▸ What you should do: Every entry must be output exactly as it was written.

(Excerpts from a dataset)
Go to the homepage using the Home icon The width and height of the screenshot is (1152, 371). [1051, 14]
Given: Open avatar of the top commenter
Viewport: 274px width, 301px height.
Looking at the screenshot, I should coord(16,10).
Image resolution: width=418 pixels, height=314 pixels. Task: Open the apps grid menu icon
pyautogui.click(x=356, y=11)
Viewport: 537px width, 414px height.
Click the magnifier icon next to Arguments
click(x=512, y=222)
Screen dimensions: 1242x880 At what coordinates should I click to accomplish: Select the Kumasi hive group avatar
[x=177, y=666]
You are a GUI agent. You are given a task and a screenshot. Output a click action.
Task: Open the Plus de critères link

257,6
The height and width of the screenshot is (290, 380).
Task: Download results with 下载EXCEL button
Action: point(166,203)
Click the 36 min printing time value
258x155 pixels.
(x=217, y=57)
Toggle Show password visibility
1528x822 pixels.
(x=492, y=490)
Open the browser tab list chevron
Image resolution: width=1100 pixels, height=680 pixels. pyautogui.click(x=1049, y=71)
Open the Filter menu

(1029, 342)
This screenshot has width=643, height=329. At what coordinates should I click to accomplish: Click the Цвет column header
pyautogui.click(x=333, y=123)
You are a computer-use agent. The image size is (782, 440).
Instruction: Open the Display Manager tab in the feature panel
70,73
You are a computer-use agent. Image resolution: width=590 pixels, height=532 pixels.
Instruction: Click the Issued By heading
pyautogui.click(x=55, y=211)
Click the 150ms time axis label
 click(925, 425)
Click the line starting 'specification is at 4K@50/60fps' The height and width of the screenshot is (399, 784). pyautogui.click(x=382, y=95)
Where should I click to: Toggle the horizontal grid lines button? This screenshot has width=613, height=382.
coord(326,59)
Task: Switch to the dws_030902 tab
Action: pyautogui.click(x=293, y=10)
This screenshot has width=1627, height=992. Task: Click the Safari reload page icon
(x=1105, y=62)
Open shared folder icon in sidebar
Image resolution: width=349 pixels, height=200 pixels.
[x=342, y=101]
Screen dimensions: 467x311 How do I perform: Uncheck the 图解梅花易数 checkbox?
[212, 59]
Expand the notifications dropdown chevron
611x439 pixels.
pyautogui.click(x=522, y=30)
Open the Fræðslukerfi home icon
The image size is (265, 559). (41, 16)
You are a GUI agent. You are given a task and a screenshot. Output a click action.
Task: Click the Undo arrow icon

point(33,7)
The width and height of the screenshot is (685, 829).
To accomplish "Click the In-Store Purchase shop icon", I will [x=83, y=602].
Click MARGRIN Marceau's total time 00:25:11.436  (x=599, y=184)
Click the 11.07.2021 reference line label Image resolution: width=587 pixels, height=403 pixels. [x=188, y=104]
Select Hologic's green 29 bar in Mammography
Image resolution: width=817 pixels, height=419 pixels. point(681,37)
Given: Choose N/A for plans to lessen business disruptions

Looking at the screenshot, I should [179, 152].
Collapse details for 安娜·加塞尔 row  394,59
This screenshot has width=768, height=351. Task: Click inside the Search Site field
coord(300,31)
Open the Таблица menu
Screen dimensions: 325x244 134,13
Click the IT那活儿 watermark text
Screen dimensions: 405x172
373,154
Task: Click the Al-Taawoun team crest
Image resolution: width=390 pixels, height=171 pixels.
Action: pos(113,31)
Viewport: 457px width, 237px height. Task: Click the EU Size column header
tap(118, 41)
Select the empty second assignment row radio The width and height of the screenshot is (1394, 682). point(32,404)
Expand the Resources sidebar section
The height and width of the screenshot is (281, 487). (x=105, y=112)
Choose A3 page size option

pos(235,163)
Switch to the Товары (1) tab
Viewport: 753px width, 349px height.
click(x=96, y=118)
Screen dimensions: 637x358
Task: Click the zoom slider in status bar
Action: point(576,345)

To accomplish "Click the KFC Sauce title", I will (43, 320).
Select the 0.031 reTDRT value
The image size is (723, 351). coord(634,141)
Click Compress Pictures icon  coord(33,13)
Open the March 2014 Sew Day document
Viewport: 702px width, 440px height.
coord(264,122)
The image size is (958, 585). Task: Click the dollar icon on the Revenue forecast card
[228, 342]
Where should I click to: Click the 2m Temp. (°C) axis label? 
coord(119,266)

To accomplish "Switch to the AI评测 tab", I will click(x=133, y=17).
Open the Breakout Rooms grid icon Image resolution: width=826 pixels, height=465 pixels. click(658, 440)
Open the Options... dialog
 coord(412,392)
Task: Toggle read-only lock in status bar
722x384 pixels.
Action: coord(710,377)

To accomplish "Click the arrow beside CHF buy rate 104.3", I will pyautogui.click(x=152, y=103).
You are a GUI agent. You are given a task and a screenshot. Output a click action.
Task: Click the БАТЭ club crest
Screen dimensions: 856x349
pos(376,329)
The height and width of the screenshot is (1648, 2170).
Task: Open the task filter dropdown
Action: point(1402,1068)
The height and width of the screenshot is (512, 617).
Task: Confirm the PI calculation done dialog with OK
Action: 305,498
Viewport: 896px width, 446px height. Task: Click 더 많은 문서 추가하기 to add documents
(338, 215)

▸ Solution to the exercise:
Go to the homepage using the Home icon The width and height of the screenshot is (1152, 371). [1051, 14]
Given: Open avatar of the top commenter
Viewport: 274px width, 301px height.
Looking at the screenshot, I should coord(16,10).
Image resolution: width=418 pixels, height=314 pixels. Task: Open the apps grid menu icon
pyautogui.click(x=356, y=11)
Viewport: 537px width, 414px height.
Click the magnifier icon next to Arguments
click(x=512, y=222)
Screen dimensions: 1242x880 At what coordinates should I click to accomplish: Select the Kumasi hive group avatar
[x=177, y=666]
You are a GUI agent. You are given a task and a screenshot. Output a click action.
Task: Open the Plus de critères link

257,6
The height and width of the screenshot is (290, 380).
Task: Download results with 下载EXCEL button
Action: point(166,203)
Click the 36 min printing time value
258x155 pixels.
(x=217, y=57)
Toggle Show password visibility
1528x822 pixels.
(x=492, y=490)
Open the browser tab list chevron
Image resolution: width=1100 pixels, height=680 pixels. pyautogui.click(x=1049, y=71)
Open the Filter menu

(1029, 342)
This screenshot has width=643, height=329. At what coordinates should I click to accomplish: Click the Цвет column header
pyautogui.click(x=333, y=123)
You are a computer-use agent. The image size is (782, 440).
Instruction: Open the Display Manager tab in the feature panel
70,73
You are a computer-use agent. Image resolution: width=590 pixels, height=532 pixels.
Instruction: Click the Issued By heading
pyautogui.click(x=55, y=211)
Click the 150ms time axis label
 click(925, 425)
Click the line starting 'specification is at 4K@50/60fps' The height and width of the screenshot is (399, 784). pyautogui.click(x=382, y=95)
Where should I click to: Toggle the horizontal grid lines button? This screenshot has width=613, height=382.
coord(326,59)
Task: Switch to the dws_030902 tab
Action: pyautogui.click(x=293, y=10)
This screenshot has width=1627, height=992. Task: Click the Safari reload page icon
(x=1105, y=62)
Open shared folder icon in sidebar
Image resolution: width=349 pixels, height=200 pixels.
[x=342, y=101]
Screen dimensions: 467x311 How do I perform: Uncheck the 图解梅花易数 checkbox?
[212, 59]
Expand the notifications dropdown chevron
611x439 pixels.
pyautogui.click(x=522, y=30)
Open the Fræðslukerfi home icon
The image size is (265, 559). (41, 16)
You are a GUI agent. You are given a task and a screenshot. Output a click action.
Task: Click the Undo arrow icon

point(33,7)
The width and height of the screenshot is (685, 829).
To accomplish "Click the In-Store Purchase shop icon", I will [x=83, y=602].
Click MARGRIN Marceau's total time 00:25:11.436  (x=599, y=184)
Click the 11.07.2021 reference line label Image resolution: width=587 pixels, height=403 pixels. [x=188, y=104]
Select Hologic's green 29 bar in Mammography
Image resolution: width=817 pixels, height=419 pixels. point(681,37)
Given: Choose N/A for plans to lessen business disruptions

Looking at the screenshot, I should [179, 152].
Collapse details for 安娜·加塞尔 row  394,59
This screenshot has width=768, height=351. Task: Click inside the Search Site field
coord(300,31)
Open the Таблица menu
Screen dimensions: 325x244 134,13
Click the IT那活儿 watermark text
Screen dimensions: 405x172
373,154
Task: Click the Al-Taawoun team crest
Image resolution: width=390 pixels, height=171 pixels.
Action: pos(113,31)
Viewport: 457px width, 237px height. Task: Click the EU Size column header
tap(118, 41)
Select the empty second assignment row radio The width and height of the screenshot is (1394, 682). point(32,404)
Expand the Resources sidebar section
The height and width of the screenshot is (281, 487). (x=105, y=112)
Choose A3 page size option

pos(235,163)
Switch to the Товары (1) tab
Viewport: 753px width, 349px height.
click(x=96, y=118)
Screen dimensions: 637x358
Task: Click the zoom slider in status bar
Action: point(576,345)

To accomplish "Click the KFC Sauce title", I will (43, 320).
Select the 0.031 reTDRT value
The image size is (723, 351). coord(634,141)
Click Compress Pictures icon  coord(33,13)
Open the March 2014 Sew Day document
Viewport: 702px width, 440px height.
coord(264,122)
The image size is (958, 585). Task: Click the dollar icon on the Revenue forecast card
[228, 342]
Where should I click to: Click the 2m Temp. (°C) axis label? 
coord(119,266)

To accomplish "Switch to the AI评测 tab", I will click(x=133, y=17).
Open the Breakout Rooms grid icon Image resolution: width=826 pixels, height=465 pixels. click(658, 440)
Open the Options... dialog
 coord(412,392)
Task: Toggle read-only lock in status bar
722x384 pixels.
Action: coord(710,377)

To accomplish "Click the arrow beside CHF buy rate 104.3", I will pyautogui.click(x=152, y=103).
You are a GUI agent. You are given a task and a screenshot. Output a click action.
Task: Click the БАТЭ club crest
Screen dimensions: 856x349
pos(376,329)
The height and width of the screenshot is (1648, 2170).
Task: Open the task filter dropdown
Action: point(1402,1068)
The height and width of the screenshot is (512, 617).
Task: Confirm the PI calculation done dialog with OK
Action: 305,498
Viewport: 896px width, 446px height. Task: Click 더 많은 문서 추가하기 to add documents
(338, 215)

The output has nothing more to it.